How to Balance Career Ambition and Relationships

Earlier this month I wrote about how to handle multiple desires – for career success and relationships, for independence and someone to count on. But how do you start to work on relationships when you’ve been busy avoiding them?

The first step is to invest in relationships you already have. With friends, mentors, and family members who see you as a complex and nuanced person, who don’t just see one side of you. Who ask you questions about your desires and assumptions.
You can also challenge yourself when you find yourself denigrating/putting down the impulses, wishes, and pleasures that come with relationships – to care and be cared for, to need and be needed, to be mutually vulnerable with someone.
Engage your friends in honest conversation about how much they feel they’re getting what they want from relationships and career. How they’re handling building careers at the same time as a relationship.
Seek out older women you admire and ask them about the dilemmas you’re wrestling with – if they give you pat answers, challenge them and ask them how they really wrestled with these complex choices and opportunities. Too often people speak to 20-something women in a condescending way – “oh you’ll figure it out, we all do” or in a myopically glorified way “oh I loved dating in my 20’s – it was so fun!” Neither of these responses is helpful, or particularly reflective of the reality of 20-something life.
When you do find yourself in a romantic relationship, be honest and straightforward about your career ambitions AND allow yourself to be vulnerable and not always in control. I know it feels risky to do so. But it’s as important to take risks in your personal life as it is in your professional one.

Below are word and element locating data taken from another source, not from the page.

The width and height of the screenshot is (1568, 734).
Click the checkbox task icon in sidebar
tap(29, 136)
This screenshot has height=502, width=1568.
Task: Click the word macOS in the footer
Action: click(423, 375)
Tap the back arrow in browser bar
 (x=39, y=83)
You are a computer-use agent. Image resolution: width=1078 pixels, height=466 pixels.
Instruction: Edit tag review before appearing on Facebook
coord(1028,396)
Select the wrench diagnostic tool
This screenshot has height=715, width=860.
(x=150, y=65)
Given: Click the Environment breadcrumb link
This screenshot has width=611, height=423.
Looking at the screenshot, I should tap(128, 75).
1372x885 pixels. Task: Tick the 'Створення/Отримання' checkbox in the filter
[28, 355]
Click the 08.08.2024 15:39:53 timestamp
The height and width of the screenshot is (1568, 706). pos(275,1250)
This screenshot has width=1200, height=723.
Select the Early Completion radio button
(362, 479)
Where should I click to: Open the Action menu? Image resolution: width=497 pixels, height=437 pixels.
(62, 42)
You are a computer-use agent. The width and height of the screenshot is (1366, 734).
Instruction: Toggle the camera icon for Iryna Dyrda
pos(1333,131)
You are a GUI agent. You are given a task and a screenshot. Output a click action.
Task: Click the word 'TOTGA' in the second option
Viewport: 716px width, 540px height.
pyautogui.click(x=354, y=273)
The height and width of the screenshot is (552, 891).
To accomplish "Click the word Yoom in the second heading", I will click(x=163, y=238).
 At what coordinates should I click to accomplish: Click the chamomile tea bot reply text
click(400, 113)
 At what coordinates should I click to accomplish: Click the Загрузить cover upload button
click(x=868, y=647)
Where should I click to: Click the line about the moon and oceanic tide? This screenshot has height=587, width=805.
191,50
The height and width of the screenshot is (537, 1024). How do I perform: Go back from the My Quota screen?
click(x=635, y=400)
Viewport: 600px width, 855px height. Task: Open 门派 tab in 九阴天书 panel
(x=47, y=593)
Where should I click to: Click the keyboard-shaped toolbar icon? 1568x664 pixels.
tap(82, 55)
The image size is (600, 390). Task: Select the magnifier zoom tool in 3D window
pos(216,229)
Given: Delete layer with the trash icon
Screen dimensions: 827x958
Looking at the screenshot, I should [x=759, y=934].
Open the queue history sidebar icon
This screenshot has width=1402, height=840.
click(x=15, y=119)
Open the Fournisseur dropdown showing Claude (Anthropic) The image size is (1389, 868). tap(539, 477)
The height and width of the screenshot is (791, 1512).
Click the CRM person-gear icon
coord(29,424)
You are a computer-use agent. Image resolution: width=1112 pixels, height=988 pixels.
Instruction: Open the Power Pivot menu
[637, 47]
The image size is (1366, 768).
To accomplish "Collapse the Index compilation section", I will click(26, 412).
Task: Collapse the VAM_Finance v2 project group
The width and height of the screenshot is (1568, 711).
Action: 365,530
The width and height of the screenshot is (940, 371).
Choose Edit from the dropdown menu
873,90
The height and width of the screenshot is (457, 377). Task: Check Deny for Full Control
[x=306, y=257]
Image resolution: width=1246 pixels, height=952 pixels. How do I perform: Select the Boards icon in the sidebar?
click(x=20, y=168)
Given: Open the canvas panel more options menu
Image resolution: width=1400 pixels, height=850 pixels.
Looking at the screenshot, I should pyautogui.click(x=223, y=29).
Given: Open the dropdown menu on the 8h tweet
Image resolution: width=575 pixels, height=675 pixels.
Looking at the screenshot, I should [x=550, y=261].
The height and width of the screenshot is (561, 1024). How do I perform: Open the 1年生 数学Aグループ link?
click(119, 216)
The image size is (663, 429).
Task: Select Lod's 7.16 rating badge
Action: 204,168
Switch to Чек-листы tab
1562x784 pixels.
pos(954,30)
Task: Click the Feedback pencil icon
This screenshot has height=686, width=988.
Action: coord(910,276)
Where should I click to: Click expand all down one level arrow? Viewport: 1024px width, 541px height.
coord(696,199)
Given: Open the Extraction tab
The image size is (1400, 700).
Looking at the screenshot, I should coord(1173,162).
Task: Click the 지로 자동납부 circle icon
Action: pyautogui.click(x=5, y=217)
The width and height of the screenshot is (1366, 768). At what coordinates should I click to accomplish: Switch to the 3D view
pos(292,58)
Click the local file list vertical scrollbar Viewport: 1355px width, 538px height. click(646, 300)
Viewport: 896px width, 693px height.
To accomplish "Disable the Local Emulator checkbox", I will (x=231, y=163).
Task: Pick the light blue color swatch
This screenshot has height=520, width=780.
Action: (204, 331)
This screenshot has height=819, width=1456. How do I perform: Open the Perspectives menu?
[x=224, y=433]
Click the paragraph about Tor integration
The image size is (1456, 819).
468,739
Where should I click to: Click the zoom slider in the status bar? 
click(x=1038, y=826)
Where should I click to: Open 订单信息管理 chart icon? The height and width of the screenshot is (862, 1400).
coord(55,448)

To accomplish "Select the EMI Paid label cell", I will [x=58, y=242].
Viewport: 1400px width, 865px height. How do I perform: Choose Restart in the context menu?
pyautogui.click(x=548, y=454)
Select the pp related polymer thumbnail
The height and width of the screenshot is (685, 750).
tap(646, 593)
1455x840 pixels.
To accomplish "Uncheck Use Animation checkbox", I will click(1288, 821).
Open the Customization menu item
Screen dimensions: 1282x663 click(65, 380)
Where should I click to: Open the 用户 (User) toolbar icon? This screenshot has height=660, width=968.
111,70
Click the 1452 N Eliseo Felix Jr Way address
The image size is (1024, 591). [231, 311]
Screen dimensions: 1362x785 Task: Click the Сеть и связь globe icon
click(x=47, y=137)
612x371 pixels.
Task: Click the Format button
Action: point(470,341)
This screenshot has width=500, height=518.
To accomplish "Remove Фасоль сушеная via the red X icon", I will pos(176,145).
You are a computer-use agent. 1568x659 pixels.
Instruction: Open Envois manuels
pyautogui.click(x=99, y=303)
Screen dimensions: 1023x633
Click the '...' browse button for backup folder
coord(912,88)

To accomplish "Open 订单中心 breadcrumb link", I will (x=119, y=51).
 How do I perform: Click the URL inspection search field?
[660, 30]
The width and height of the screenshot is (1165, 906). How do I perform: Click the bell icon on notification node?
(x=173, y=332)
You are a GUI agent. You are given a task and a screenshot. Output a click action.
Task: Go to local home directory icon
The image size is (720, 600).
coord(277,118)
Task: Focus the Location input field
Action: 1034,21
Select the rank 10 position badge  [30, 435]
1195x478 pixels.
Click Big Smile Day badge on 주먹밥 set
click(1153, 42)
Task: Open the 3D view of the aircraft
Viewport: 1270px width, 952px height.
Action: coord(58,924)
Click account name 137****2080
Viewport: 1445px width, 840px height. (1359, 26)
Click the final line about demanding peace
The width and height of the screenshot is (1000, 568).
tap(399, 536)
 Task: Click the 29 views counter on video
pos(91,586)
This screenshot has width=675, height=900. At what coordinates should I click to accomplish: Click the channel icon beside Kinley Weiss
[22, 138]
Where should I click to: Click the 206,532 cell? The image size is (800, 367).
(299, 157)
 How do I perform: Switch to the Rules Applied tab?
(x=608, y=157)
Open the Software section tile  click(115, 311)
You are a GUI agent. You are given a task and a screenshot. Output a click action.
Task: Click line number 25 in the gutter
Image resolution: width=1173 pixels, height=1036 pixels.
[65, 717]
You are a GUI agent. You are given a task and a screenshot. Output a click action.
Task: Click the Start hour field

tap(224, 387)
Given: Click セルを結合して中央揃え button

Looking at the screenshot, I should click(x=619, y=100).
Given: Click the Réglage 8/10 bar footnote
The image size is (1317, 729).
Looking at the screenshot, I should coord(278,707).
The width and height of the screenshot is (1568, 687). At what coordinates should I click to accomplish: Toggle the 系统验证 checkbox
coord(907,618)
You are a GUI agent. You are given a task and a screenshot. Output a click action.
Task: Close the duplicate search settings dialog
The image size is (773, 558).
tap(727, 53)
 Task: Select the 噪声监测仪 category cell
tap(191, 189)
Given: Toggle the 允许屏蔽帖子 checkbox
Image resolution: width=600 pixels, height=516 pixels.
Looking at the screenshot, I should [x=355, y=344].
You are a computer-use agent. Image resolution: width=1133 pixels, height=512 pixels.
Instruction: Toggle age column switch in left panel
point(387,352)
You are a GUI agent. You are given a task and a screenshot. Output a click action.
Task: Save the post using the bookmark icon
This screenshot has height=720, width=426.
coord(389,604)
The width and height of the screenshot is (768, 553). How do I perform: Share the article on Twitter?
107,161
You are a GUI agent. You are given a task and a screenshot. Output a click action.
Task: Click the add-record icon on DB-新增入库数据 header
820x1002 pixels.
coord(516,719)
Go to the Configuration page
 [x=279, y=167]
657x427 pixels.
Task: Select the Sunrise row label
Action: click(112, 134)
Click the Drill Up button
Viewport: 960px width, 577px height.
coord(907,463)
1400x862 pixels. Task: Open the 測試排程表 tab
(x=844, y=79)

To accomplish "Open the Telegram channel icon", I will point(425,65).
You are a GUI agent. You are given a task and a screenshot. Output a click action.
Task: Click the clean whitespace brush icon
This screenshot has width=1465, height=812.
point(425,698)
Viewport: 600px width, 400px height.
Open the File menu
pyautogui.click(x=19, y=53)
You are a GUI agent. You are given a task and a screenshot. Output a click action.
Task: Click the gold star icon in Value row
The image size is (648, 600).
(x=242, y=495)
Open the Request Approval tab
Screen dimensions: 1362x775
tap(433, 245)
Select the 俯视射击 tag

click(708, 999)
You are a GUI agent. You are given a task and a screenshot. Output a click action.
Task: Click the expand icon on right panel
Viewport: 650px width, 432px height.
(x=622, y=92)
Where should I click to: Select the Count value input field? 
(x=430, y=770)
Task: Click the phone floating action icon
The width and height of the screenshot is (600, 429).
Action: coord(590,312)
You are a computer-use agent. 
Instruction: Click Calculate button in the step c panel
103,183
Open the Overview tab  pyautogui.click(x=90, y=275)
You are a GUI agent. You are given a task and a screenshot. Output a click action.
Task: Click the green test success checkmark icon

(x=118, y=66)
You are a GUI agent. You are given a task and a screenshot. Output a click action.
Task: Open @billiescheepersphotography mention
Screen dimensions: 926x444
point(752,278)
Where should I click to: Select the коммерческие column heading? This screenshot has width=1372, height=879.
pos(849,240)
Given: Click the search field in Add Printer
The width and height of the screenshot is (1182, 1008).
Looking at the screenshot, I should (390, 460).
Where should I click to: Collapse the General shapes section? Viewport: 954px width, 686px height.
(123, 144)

Young women have a lot of training in how to go after what they want in the work world. But you have less training in how to be both ambitious and vulnerable – how to be independent and need someone at the same time. It seems paradoxical, but it’s the foundation of a successful relationship that will support your career development. The person who loves both sides of you is the one to hold onto.
Relationships are too important NOT to invest in. And whether you’re with the person you’re going to marry now, or you’ll marry the next person you’re with, or the next one, now is the time to invest in your personal life as well as your career.